Getting two-tuples out of a list

Question

I just extracted some data from a list using python but think it's overcomplicated and unpythonic and there's probably a much better way to do this. I'm actually pretty sure I saw this somewhere in the standard library docs but my brain refuses to tell me where.

So here it goes:

Input:

x = range(8) # any even sequence

Output:

[[0, 1], [2, 3], [4, 5], [6, 7]]

My take:

[ [x[i], x[i+1]] for i in range(len(x))[::2] ]

Answer 1

Tuples?

In Python 2.n

>>> zip(*2*[iter(x)])
[(0, 1), (2, 3), (4, 5), (6, 7)]

In Python 3.n

zip() behaves slightly differently...

>> zip(*2*[iter(x)])
<zip object at 0x285c582c>
>>> list(zip(*2*[iter(x)])])
[(0, 1), (2, 3), (4, 5), (6, 7)]

Lists?

The implementation is the same in Python 2 and 3...

>>> [[i,j] for i,j in zip(*2*[iter(x)])]
[[0, 1], [2, 3], [4, 5], [6, 7]]

Or, alternatively:

>>> [list(t) for t in zip(*2*[iter(x)])]
[[0, 1], [2, 3], [4, 5], [6, 7]]

The latter is more useful if you want to split into lists of 3 or more elements, without spelling it out, such as:

>>> [list(t) for t in zip(*4*[iter(x)])]
[[0, 1, 2, 3], [4, 5, 6, 7]]

---

If zip(*2*[iter(x)]) looks a little odd to you (and it did to me the first time I saw it!), take a look at How does zip(*[iter(s)]*n) work in Python?.
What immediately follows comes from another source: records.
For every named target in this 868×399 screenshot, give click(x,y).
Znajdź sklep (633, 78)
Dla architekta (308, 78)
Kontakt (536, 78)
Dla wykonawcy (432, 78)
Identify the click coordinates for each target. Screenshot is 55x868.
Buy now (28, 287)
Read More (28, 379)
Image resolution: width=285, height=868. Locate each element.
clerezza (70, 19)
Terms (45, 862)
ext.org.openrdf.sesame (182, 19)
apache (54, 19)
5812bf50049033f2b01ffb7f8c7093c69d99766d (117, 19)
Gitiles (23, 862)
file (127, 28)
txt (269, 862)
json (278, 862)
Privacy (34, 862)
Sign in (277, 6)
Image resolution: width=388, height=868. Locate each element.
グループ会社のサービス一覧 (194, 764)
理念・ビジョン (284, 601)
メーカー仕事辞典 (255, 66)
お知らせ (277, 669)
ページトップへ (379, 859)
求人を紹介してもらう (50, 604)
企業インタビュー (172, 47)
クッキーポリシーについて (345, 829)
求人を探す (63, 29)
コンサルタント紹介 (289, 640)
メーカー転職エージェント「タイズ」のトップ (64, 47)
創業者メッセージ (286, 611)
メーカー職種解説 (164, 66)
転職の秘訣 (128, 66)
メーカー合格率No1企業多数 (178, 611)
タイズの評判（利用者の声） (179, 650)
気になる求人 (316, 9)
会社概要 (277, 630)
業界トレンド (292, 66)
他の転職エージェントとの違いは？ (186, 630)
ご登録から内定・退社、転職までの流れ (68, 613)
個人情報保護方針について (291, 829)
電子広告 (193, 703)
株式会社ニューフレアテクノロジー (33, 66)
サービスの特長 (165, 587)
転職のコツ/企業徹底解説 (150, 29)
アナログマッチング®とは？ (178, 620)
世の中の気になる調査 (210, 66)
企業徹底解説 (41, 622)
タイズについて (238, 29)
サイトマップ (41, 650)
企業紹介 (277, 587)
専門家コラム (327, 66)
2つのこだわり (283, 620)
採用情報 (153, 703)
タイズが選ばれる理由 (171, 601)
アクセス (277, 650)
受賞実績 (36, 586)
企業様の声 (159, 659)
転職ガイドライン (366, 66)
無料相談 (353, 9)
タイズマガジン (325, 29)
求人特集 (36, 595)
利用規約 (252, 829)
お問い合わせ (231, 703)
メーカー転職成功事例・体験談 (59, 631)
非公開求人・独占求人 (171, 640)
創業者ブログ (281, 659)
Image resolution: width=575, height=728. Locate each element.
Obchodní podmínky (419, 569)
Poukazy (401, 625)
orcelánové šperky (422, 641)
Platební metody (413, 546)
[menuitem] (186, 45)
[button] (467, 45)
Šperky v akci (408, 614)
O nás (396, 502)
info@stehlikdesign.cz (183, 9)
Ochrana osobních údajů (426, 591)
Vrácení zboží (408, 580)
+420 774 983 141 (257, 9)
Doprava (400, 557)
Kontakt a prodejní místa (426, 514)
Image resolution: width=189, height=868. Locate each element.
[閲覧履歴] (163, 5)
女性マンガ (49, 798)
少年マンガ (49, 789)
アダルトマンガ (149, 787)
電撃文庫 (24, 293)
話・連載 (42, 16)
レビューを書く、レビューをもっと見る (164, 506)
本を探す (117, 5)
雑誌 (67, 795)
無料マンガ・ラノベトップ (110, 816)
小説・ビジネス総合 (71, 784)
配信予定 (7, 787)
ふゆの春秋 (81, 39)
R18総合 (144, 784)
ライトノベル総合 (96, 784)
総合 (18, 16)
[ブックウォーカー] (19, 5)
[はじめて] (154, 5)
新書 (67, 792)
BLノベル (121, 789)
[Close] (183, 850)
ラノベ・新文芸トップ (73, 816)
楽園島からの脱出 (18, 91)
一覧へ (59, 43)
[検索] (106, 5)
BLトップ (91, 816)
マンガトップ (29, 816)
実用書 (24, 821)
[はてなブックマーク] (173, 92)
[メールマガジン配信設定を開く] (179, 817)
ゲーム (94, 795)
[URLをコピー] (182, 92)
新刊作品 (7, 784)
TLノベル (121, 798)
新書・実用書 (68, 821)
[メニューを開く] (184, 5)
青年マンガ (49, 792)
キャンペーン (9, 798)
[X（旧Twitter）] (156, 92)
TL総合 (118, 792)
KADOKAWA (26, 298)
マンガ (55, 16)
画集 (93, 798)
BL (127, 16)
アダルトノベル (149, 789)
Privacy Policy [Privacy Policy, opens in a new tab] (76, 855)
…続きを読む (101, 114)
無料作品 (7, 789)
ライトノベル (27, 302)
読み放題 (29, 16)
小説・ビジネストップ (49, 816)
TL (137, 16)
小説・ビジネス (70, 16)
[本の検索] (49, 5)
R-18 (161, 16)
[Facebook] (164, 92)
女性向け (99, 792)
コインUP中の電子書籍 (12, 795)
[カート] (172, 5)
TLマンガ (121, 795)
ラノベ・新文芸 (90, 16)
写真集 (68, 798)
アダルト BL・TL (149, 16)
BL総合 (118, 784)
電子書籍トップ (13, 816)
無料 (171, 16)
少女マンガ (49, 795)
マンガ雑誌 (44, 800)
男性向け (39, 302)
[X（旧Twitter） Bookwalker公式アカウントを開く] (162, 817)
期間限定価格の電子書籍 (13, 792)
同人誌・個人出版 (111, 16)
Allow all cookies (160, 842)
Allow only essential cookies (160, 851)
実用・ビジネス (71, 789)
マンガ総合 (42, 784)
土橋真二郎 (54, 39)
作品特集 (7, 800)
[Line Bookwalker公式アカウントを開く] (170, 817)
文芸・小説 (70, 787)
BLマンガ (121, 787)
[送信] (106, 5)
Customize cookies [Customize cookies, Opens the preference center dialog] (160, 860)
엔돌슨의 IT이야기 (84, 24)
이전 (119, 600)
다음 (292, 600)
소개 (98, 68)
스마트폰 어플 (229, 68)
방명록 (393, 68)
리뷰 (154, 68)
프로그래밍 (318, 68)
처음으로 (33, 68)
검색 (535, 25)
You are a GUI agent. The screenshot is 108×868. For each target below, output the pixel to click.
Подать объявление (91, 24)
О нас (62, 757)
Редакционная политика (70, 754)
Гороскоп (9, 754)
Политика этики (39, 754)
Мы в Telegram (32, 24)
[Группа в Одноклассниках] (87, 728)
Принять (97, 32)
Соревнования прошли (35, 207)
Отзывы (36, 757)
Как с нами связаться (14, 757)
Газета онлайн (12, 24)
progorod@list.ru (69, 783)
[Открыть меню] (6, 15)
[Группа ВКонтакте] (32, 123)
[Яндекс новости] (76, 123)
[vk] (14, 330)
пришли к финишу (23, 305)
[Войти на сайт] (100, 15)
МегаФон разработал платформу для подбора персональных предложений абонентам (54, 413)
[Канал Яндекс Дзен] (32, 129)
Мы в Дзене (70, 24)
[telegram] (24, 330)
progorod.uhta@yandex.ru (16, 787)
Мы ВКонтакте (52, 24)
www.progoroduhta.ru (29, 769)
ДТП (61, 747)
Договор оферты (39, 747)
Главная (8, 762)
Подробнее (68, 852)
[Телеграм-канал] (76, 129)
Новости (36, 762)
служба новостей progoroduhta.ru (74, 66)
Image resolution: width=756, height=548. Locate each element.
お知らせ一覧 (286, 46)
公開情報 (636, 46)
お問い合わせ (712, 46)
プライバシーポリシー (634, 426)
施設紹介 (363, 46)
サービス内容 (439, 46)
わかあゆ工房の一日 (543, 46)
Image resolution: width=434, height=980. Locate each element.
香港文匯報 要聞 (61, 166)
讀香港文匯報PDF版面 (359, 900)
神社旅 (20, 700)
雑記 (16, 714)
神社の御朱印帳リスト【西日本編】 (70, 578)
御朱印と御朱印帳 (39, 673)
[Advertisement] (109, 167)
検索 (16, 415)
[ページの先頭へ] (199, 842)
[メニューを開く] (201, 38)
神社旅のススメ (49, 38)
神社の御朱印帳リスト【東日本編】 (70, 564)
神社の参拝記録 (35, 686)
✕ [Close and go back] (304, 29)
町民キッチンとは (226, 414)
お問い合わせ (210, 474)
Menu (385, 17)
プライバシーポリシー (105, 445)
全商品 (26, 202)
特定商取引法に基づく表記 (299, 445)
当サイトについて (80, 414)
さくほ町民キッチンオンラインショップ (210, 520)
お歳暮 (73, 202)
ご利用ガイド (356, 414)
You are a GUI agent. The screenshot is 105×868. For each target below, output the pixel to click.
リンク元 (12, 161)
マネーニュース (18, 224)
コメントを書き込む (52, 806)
See also this pairwise implementation, which I think is pretty neat.

Answer 2

Input:

x = range(8) # any even sequence

Solution:

output = []
for i, j in zip(*[iter(x)]*2):
    output.append( [i, j] )

Output:

print output
[[0, 1], [2, 3], [4, 5], [6, 7]]

Answer 3

If you want tuples instead of lists you can try:

>>> zip(range(0, 8, 2), range(1, 8, 2))
[(0, 1), (2, 3), (4, 5), (6, 7)]

Answer 4

You can rewrite it a bit:

>>> l = range(8)
>>> [[l[i], l[i+1]] for i in xrange(0, len(l), 2)]
[[0, 1], [2, 3], [4, 5], [6, 7]]

For some list tasks you can use itertools, but I'm pretty sure there's no helper function for this one.